Seja através da exposição de trabalhadores na produção agrícola, de moradores no entorno dos empreendimentos rurais e urbanos atingidos pela contaminação do ar, do solo e da água ou do consumo humano, os principais efeitos dos agrotóxicos estão relacionados a problemas nos sistemas nervoso, respiratório, reprodutivo, imunológico, além de desregulação endócrina e disfunção no fígado. Por isso, em diversos países os agrotóxicos estão sendo recebendo sobretaxa, e não estímulo fiscal. “Percebe-se, portanto, que não deve prosperar o argumento de que o uso de agrotóxicos é essencial, insubstituível ou necessário para a produção agrícola”, defende a ADI do PSOL.
Pulverização aérea
Na contramão desses esforços, o presidente interino Michel Temer sancionou a Lei nº 13.301/2016, no dia 27 de junho, que entre outras medidas para controle do mosquito Aedes Aegypti libera a pulverização aérea de venenos.
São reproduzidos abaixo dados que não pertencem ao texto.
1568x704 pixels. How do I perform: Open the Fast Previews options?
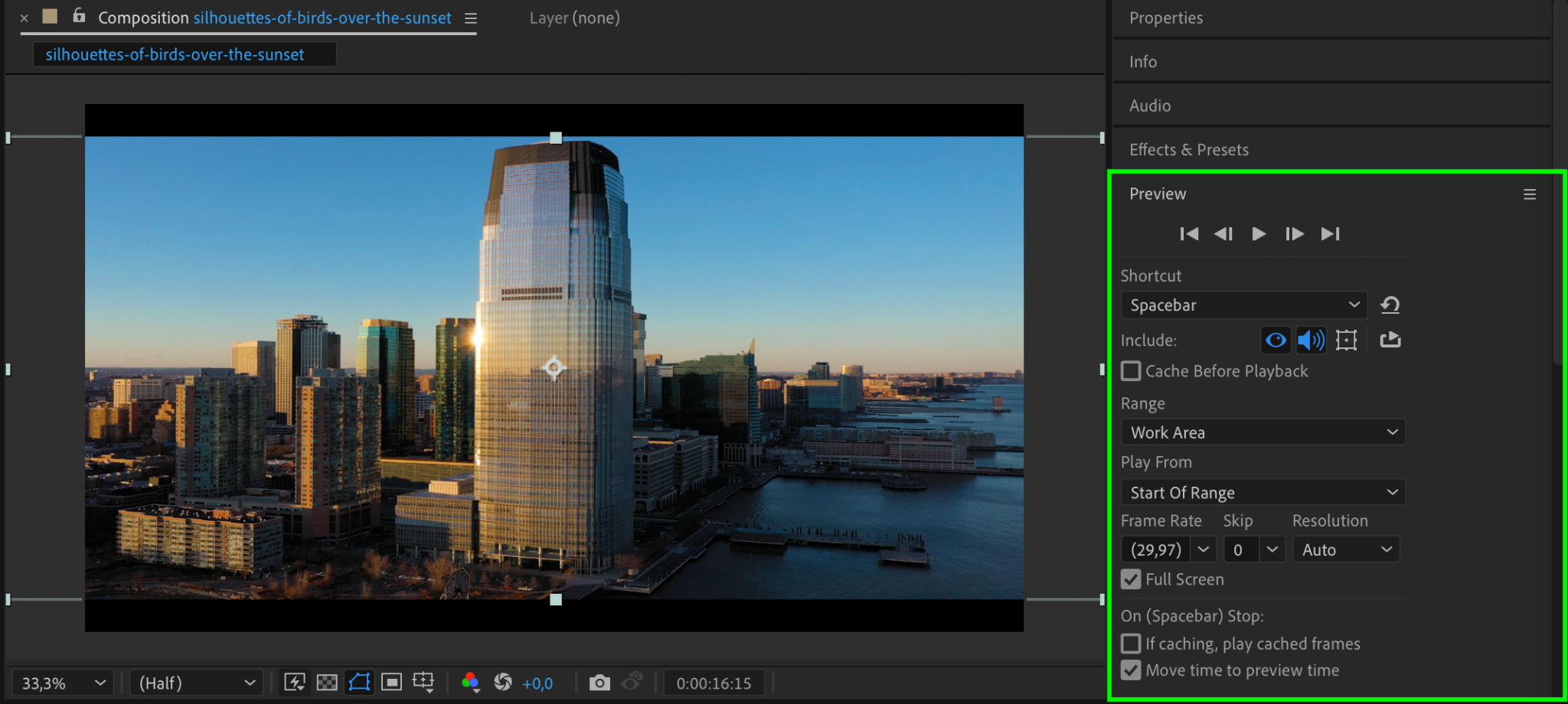coord(295,683)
No texto consta a “permissão da incorporação de mecanismos de controle vetorial por meio de dispersão por aeronaves mediante aprovação das autoridades sanitárias e da comprovação científica da eficácia da medida”.
A proposta partiu do Sindicato de Aviação Agrícola (Sindag) no mesmo ano em que a venda de agrotóxicos recuou 20%. A lei foi sancionada por Temer mesmo com o posicionamento contrário da Campanha Permanente Contra os Agrotóxicos e Pela Vida, da Associação Brasileira de Saúde Coletiva (Abrasco), do Conselho Nacional de Segurança Alimentar e Nutricional (Consea), do Conselho das Secretarias Municipais de Saúde (Consems), do Conselho Nacional de Secretários de Saúde (Conass), da Fundação Oswaldo Cruz (Fiocruz) e do próprio Ministério da Saúde.
A pulverização aérea para controle de vetores além de perigosa é ineficaz. Anos e anos de aplicação de fumacê serviram apenas para selecionar os mosquitos mais fortes, forçando o aumento nas doses de veneno e a utilização de novos agrotóxicos. Os efeitos na saúde da população exposta à pulverização aérea nas lavouras estão bem relatados no Dossiê Abrasco.
A pulverização aérea de agrotóxicos é consideravelmente responsável por sua dispersão no ambiente. O método de aplicação já foi proibido pelo Parlamento Europeu em 2009, salvo casos excepcionais. Segundo pesquisadores, ainda que em condições ideais como calibração, temperatura e ventos, o método de pulverização implica em reter 32% dos agrotóxicos emitidos nas plantas, enquanto que 49% vão para o solo e 19% são dispersados para áreas fora da região de aplicação. No Ceará, Projeto de Lei no 018/2015, de autoria do deputado estadual Renato Roseno (PSOL), pretende proibir a pulverização aérea de agrotóxicos.